MSF suspends work in Haiti emergency centre after armed group kills patient

One of the last international groups providing healthcare in capital says it can’t work if ‘threatened by violence’.

A man is under arrest by Haitian police in the Turgeau commune of Port-au-Prince, Haiti, during gang-related violence on April 24, 2023.
A man is arrested by Haitian police in the Turgeau suburb of Port-au-Prince, Haiti, during gang-related violence [File: Richard Pierrin/AFP]

The international medical charity Doctors Without Borders (Medecins Sans Frontieres, or MSF) is indefinitely suspending work at an emergency medical centre in the Haitian capital, Port-au-Prince, after an armed group pulled a critically ill patient from an ambulance and shot him dead in the street.

“We need a minimum of safety to carry out our medical mission. We can’t work if our medical mission is threatened by violence,” Benoit Vasseur, MSF’s head of mission in Haiti, said in a statement on Friday.

MSF is one of the few remaining international organisations delivering medical care in the capital, which is largely controlled by powerful gangs that have forced nearly 200,000 people from their homes, with many reporting houses burned down, arbitrary murders, kidnappings and gang rapes.

The attack took place on Tuesday when an MSF ambulance convoy was leaving the medical centre in the area of Turgeau, in central Port-au-Prince, for patient transfers.

“They beat on the hood of the ambulance and fired shots in the air. They looked inside the first ambulance and ordered the second ambulance to return to the Emergency Centre. They took the patient out of the first ambulance by force. They then beat him and shot him several times. When he was dead, they fled the scene,” MSF said in its statement.

The centre treats 80 to 100 patients per day.

“We can’t accept that our ambulances are attacked, and our patients are beaten and killed,” said Vasseur.
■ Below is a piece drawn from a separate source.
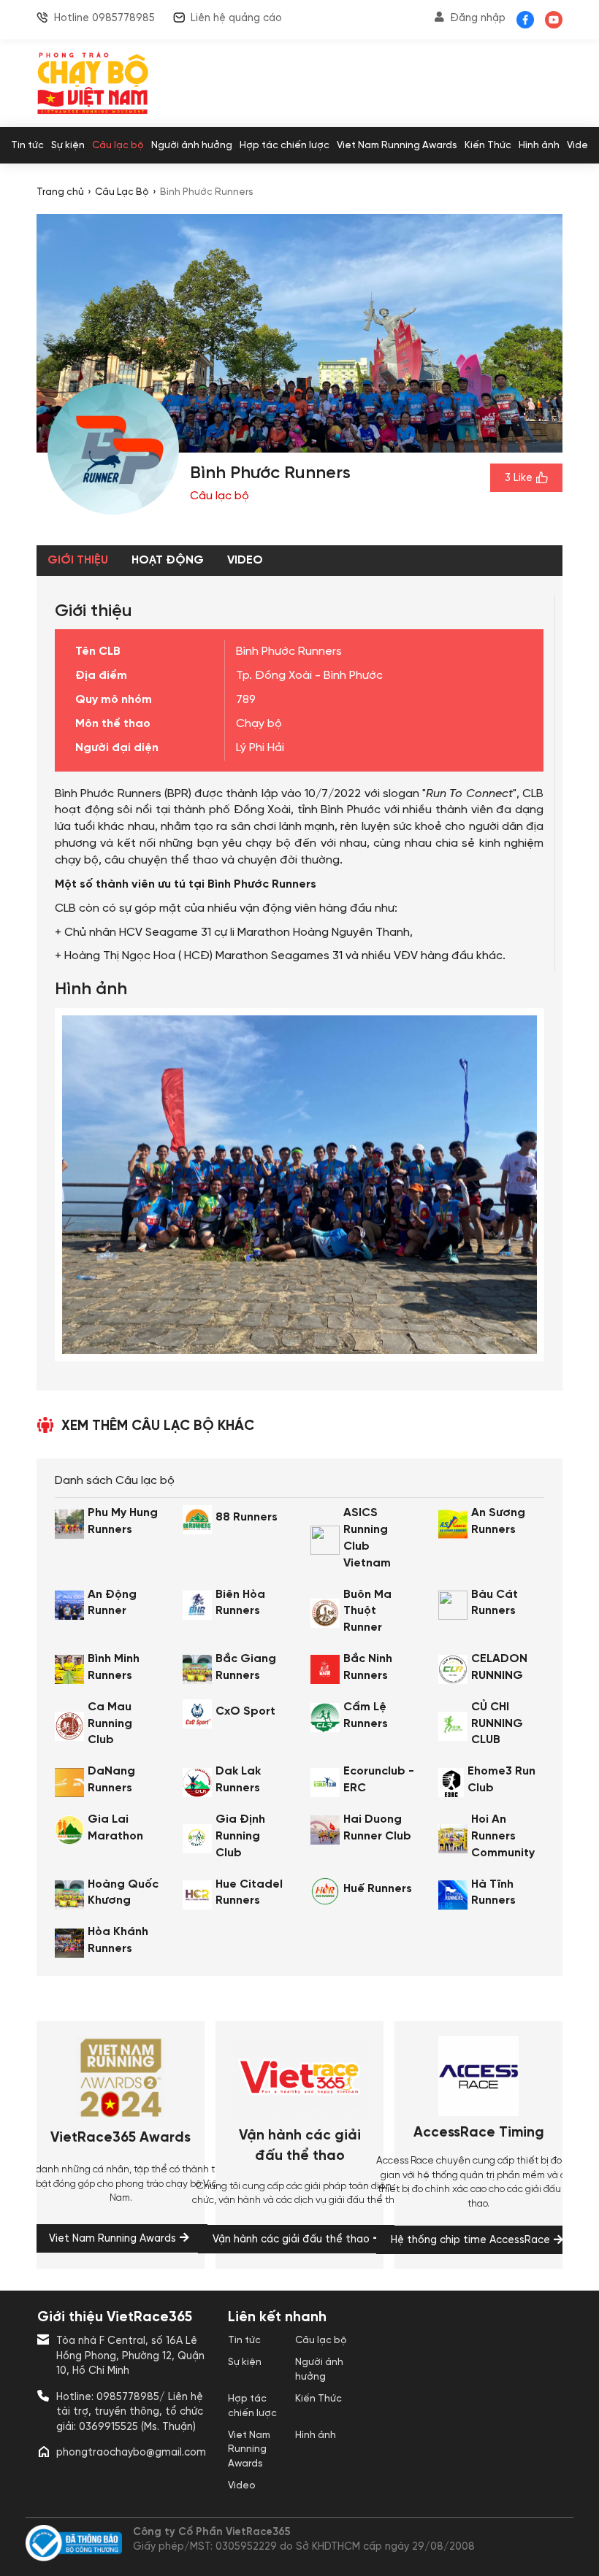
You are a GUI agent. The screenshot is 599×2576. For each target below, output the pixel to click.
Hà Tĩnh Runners (493, 1892)
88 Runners (246, 1517)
“We can see the Haitians are desperate and furious. They are subjected to terrible cruelties on a daily basis,” Vasseur added. “We are direct witnesses of it: rape, torture, murder attempts. All our medical services are here to provide care to people in the midst of this violence.”

Escalating gang violence

Haiti has been grappling with high levels of gang violence, which worsened in the power vacuum caused by the assassination of President Jovenel Moise on July 7, 2021.

Haitian Prime Minister Ariel Henry has repeatedly requested international assistance as attacks by armed gangs have led to growing insecurity and a spate of vigilante reprisals.

The violence has impeded access to healthcare facilities, forced the closure of schools and clinics, and worsened already dire food shortages by cutting residents in gang-controlled areas off from critical supplies.

The United Nations estimates that 5.2 million people, nearly half the population, currently require humanitarian assistance. Gang violence has displaced about 200,000 residents and killed 3,000 people this year alone, with 1,500 more kidnapped for ransom.

In July, MSF temporarily closed another hospital in Tabarre, near Port-au-Prince, after an armed attack that threatened the group’s staff and saw the forcible removal of a patient from the facility.

Another MSF hospital  in the violence-plagued Port-au-Prince neighbourhood of Cite Soleil was temporarily closed in March after it said “heavily armed rival groups” were engaged in violent battles “just metres” from the facility.

In October, the United Nations Security Council gave the go-ahead for a Kenya-led mission to help the overwhelmed Haitian police.

But many Haitians – including leading rights groups in the country – have cautioned against sending foreign forces into a country with a long and painful history of foreign interference.